Lorsque les poumons ne répondent plus à aucun traitement, le patient doit être pris en charge par une machine appelée ecmo. Cet appareil complexe est opéré par les perfusionnistes et il remplace de façon artificielle le cœur et les poumons. Le patient est maintenu en vie ainsi – durant des semaines, voire des mois – jusqu’au rétablissement de ses organes vitaux.
«Notre métier est critique, quand les patients nous côtoient, c’est la thérapie de la dernière chance, on doit réagir vite et on est constamment sous un stress», témoigne Mme Lange.
Déconnexion des administrateurs
«Outre la poignée de médecins spécialistes qui travaillent avec nous, les gestionnaires n’ont aucune idée de ce qu’on fait», laisse tomber la perfusionniste, découragée de recevoir des «commandes d’en haut totalement déconnectées». Elle donne en exemple les fréquentes demandes «de ne pas dépasser les heures de travail permises». «Désolée mais si mon patient est sur le point de mourir, je ne vais pas partir, personne ne m’empêchera de le soigner!» s’exclame avec fougue la mère de famille qui n’hésite pas à faire de grands sacrifices pour le bien de ses patients.
À son avis, il est temps que les dirigeants viennent passer «une seule journée» sur le terrain. C’est la meilleure façon, selon Fanny Lange, pour que les gestionnaires se mettent en mode «écoute». «On a des idées et des solutions pour améliorer le système de santé», dit-elle.
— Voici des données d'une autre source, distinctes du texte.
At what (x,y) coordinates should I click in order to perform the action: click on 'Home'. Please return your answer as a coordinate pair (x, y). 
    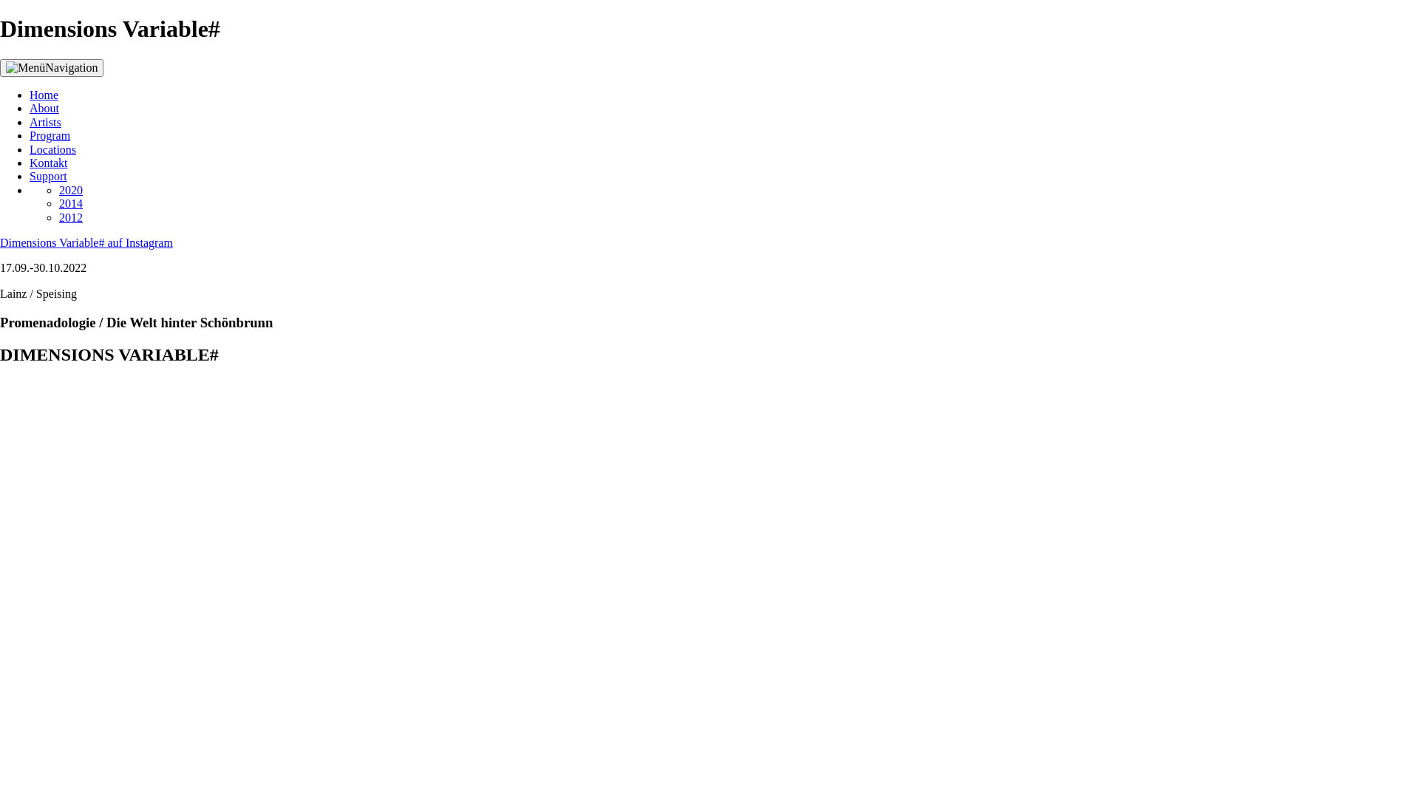
    Looking at the image, I should click on (44, 95).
Reconnaissance et autogestion
«Il faut donner un grand pouvoir d’autogestion aux employés, ils savent mieux que quiconque les besoins directs de leur équipe et comment déjouer plusieurs impasses», fait valoir Mme Lange.
«C’est fatigant de le répéter sans cesse, mais ce que les travailleurs de la santé ont besoin, c’est une véritable reconnaissance», souligne celle qui coordonne le programme de perfusion extracorporelle à la Faculté de médecine de l’Université de Montréal.
Les perfusionnistes se battent avec le gouvernement depuis des années pour une meilleure rémunération, mais aussi pour la reconnaissance de la formation qu'ils suivent au deuxième cycle universitaire. «Nous avions le statut de maîtrise et il nous a été retiré durant la réforme Barrette. C’est ridicule. On veut le ravoir tel que promis dès septembre 2022», conclut Fanny Lange.